Jordi Pessarrodona, a municipal councillor in the town of Sant Joan de Vilatorrada, and a clown by profession, became a well-known face in Catalonia late last year after the appearance of a photo of him wearing a clown nose, standing beside a member of the Civil Guard during a day of large-scale searches of Catalan government buildings on 20th September. 

Pesarrodona clown 20 of September

In comments he made on Saturday to an event held by the Catalan cultural group Òmnium entitled "Tomorrow it could be you", Pesarrodona explained that the accusation of hate crime made against him was a "nightmare" and reiterated that what he did had been a "completely peaceful protest action". "The clown nose is always an instrument of peace", he  assured.

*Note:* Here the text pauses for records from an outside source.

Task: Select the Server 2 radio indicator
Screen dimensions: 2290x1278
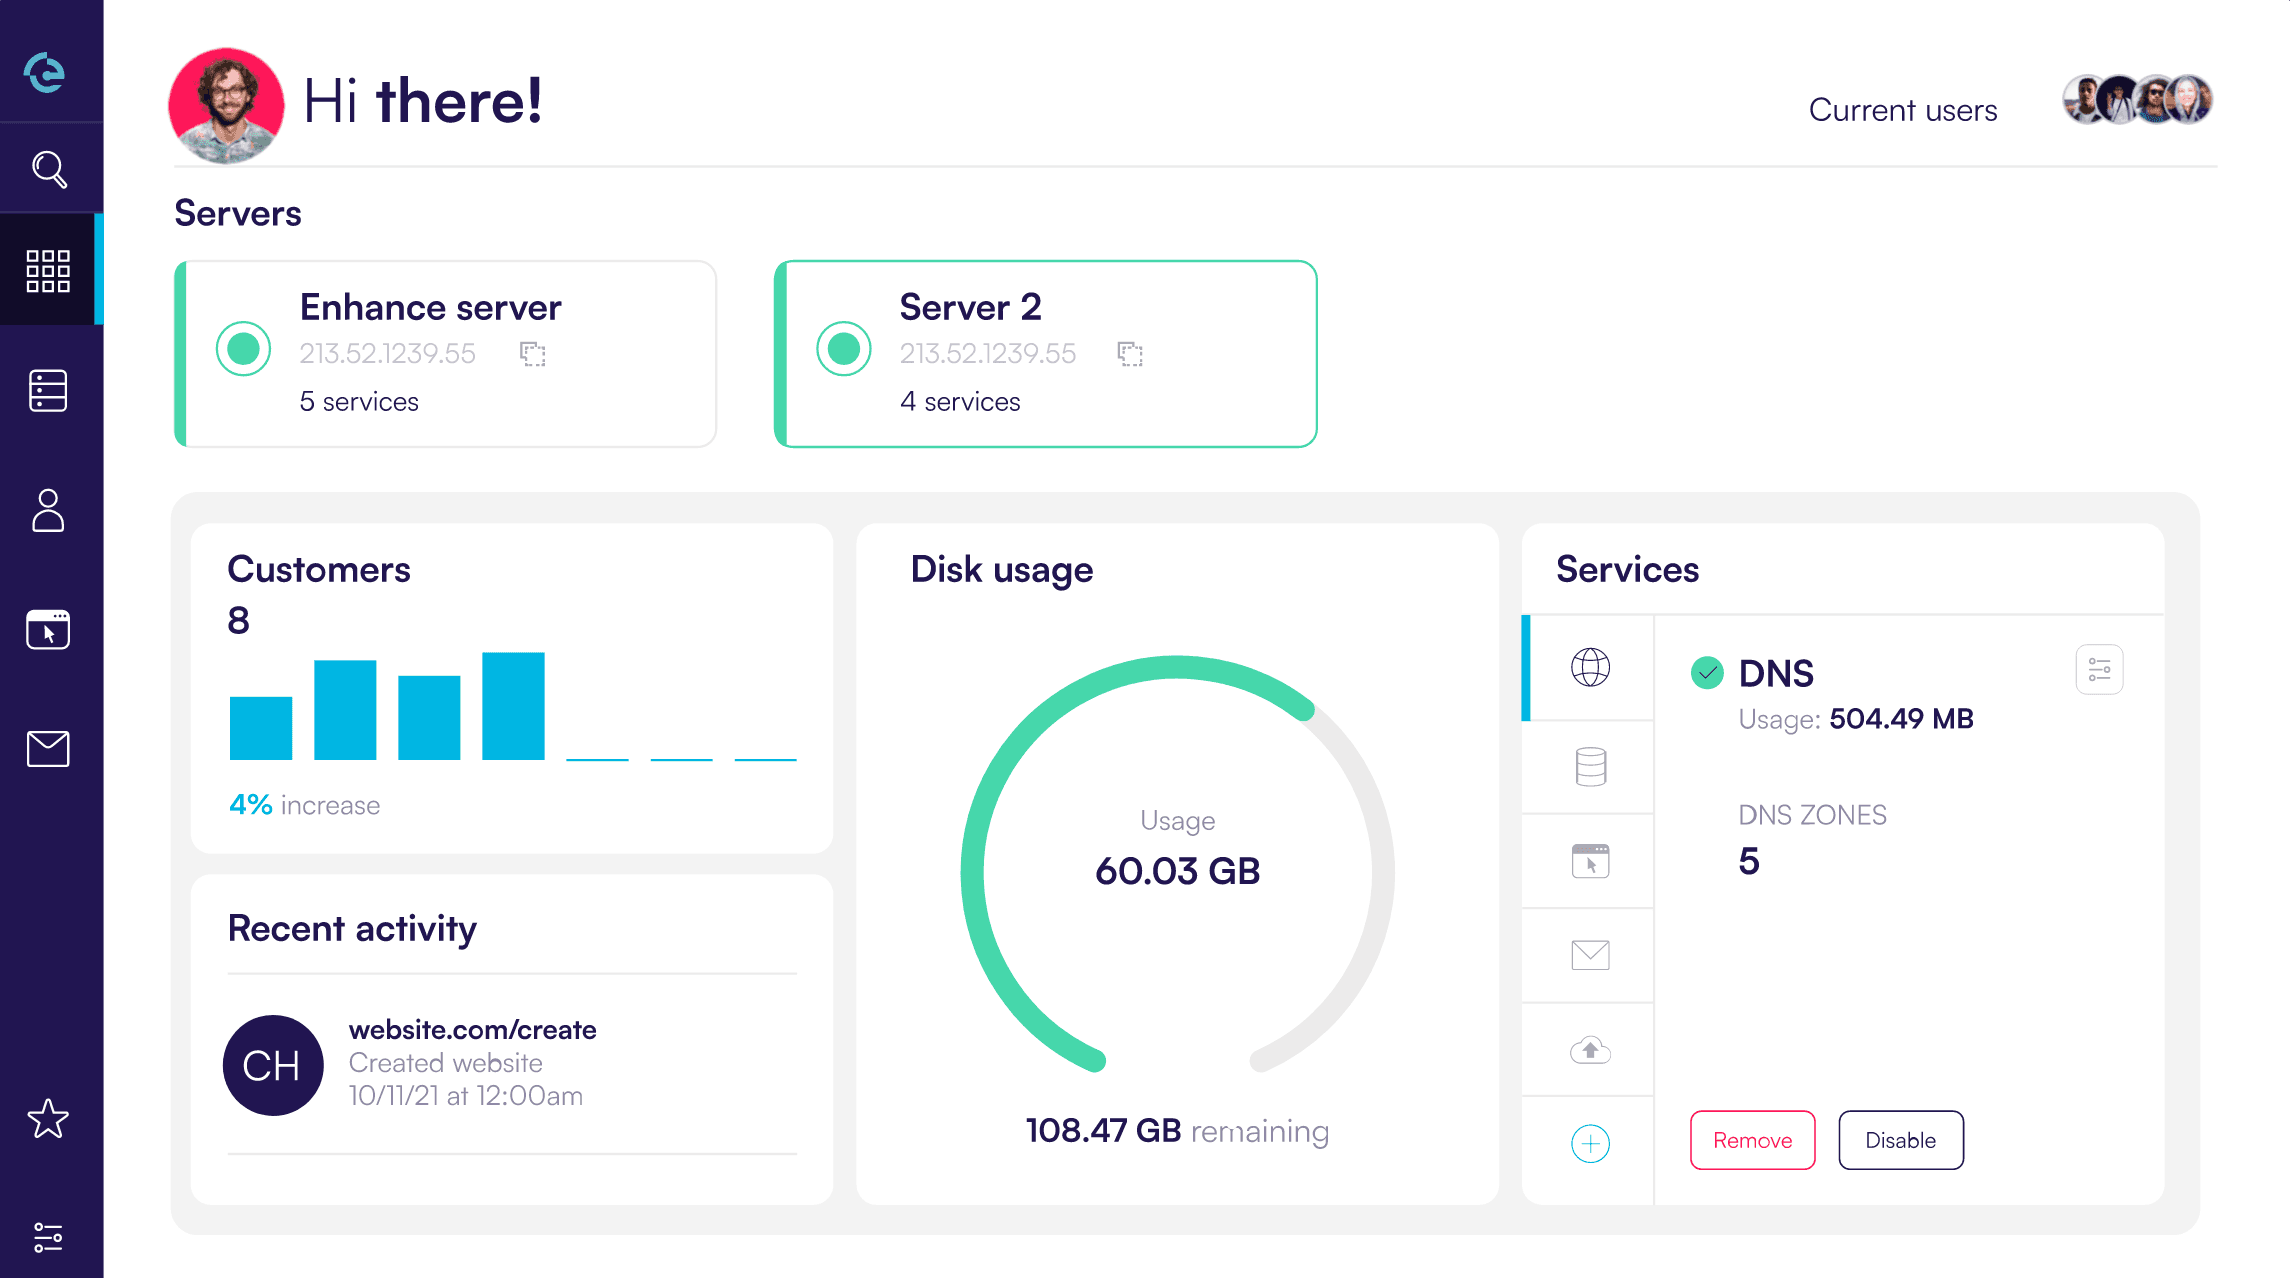Action: coord(843,350)
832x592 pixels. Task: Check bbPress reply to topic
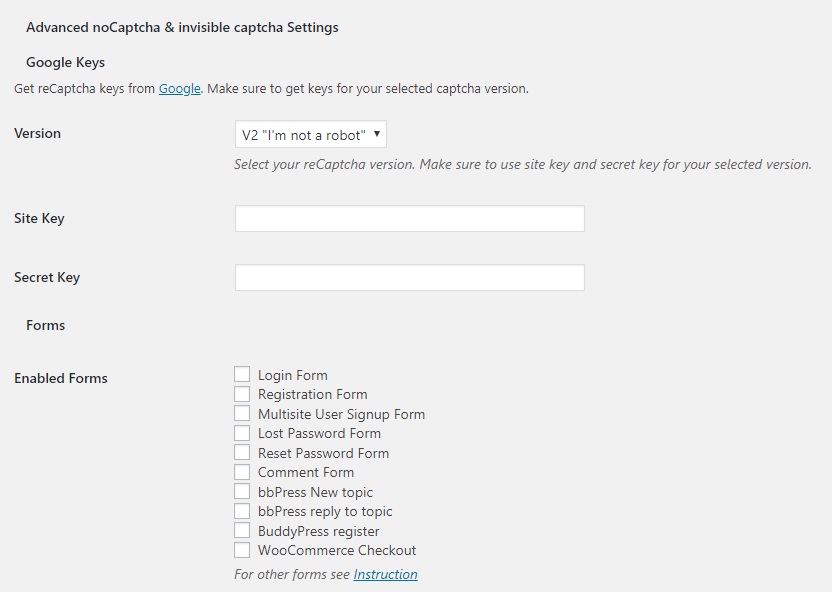click(x=242, y=511)
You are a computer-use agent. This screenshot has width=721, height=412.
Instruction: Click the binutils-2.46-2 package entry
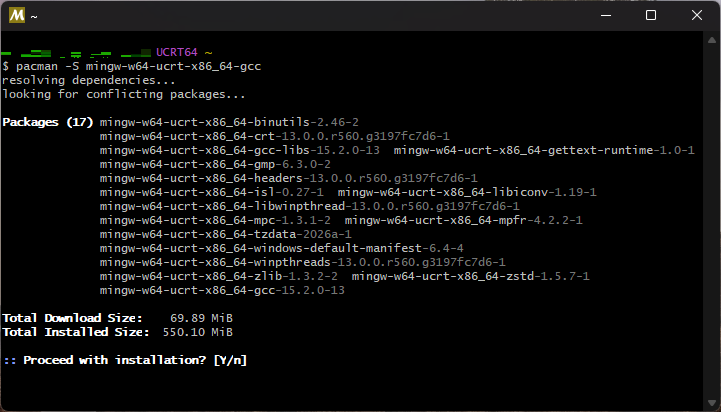click(229, 122)
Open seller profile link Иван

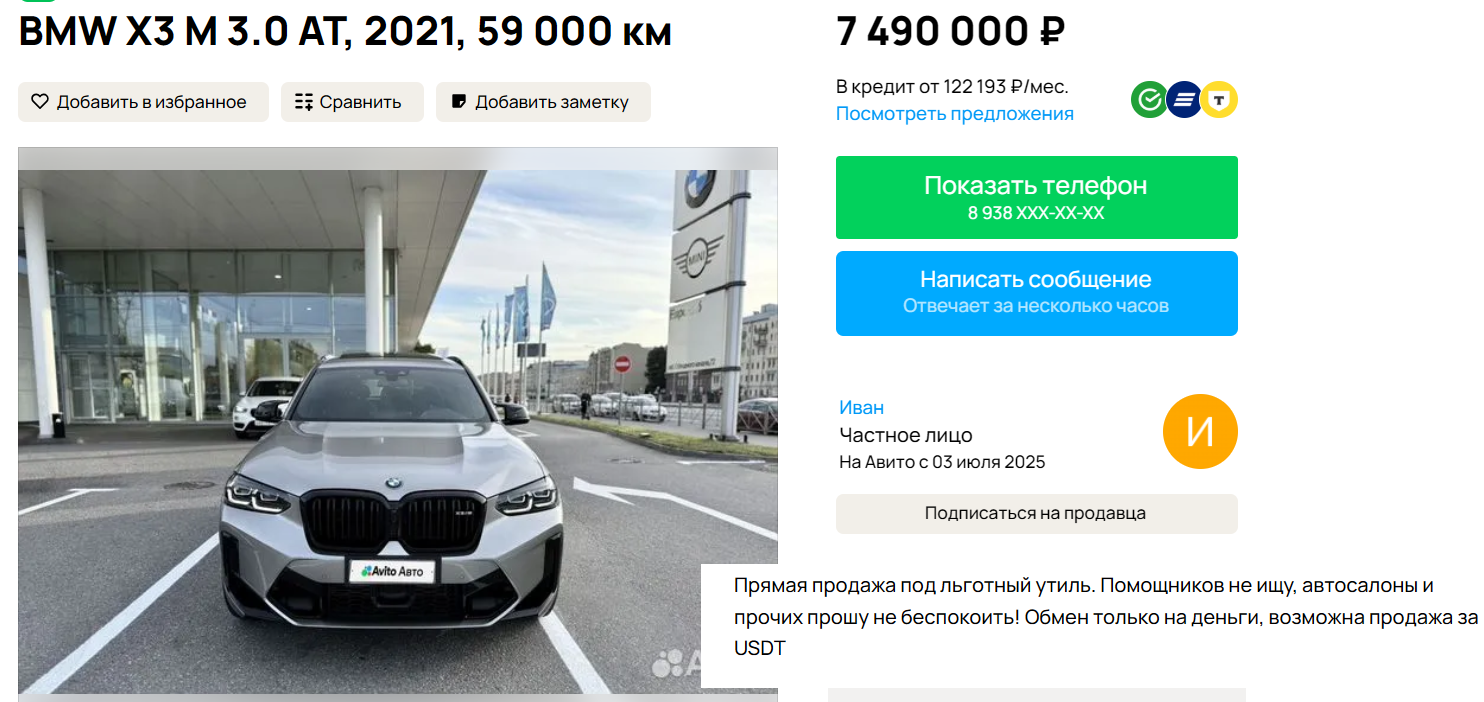pyautogui.click(x=862, y=408)
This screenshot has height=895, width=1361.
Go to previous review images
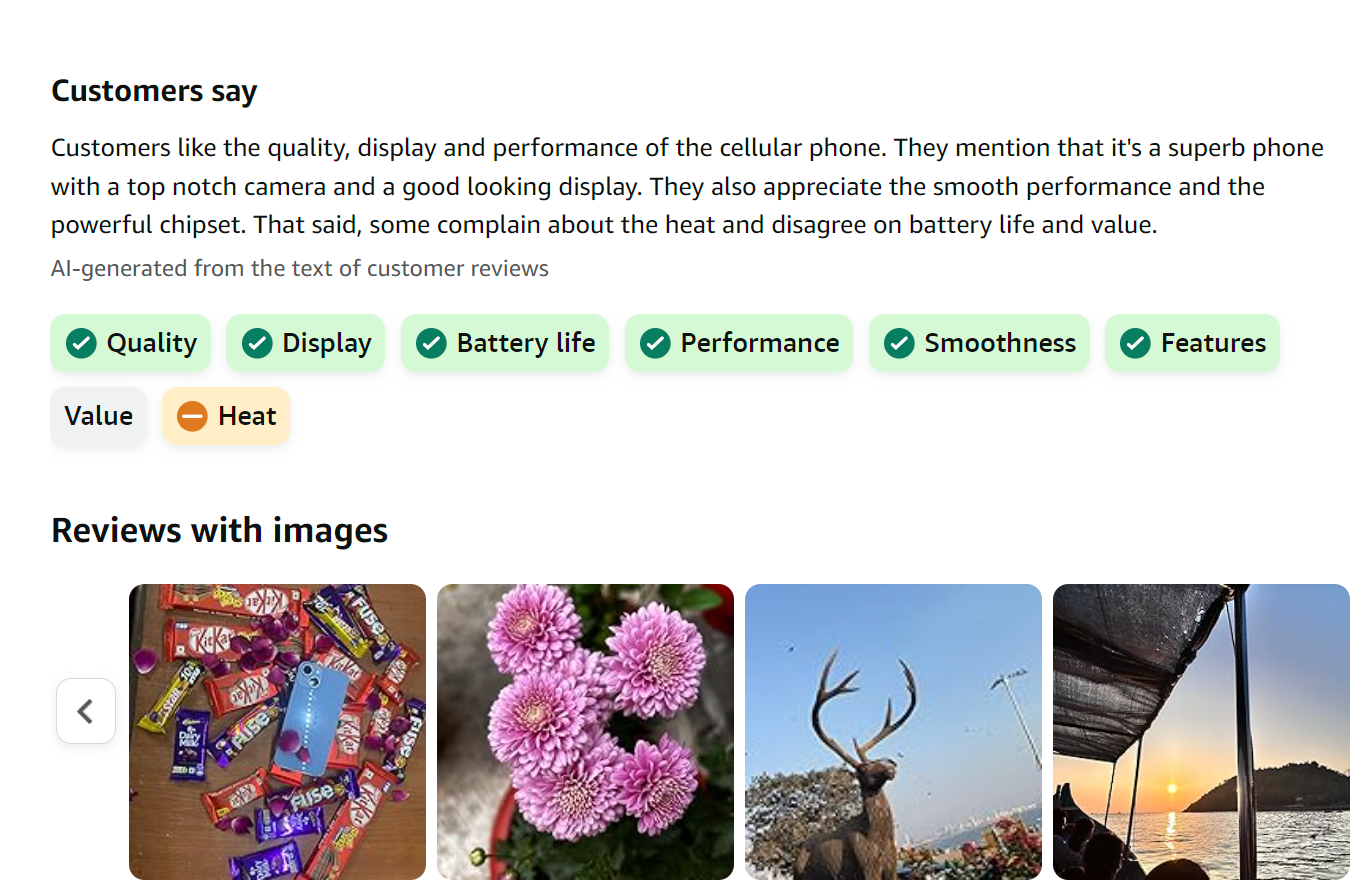tap(86, 711)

Moreover, the councillor joked about the fact that he had been "the only clown accused of a crime in Europe", although he said he didn't know if this was "good or bad". After several months, a judge shelved the accusation made against Pesarrodona. 

The "Tomorrow it could be you" event held on Saturday in Barcelona, featured talks from several different figures, including Simona Levi, theatre director and founder of the XNET free cultural forum, political scientist Gemma Ubasart, and editor of the humour magazine JuevesGuillermo Martínez-Vela, who analyzed the current state of repression in Spain.

The searches made on the day Pesarrodona was photographed next to the Civil Guard officer took place days before the Catalan independence referendum, when finding and confiscating the ballot boxes to be used for the vote was one of the Spanish authorities' objectives - and one they failed to achieve.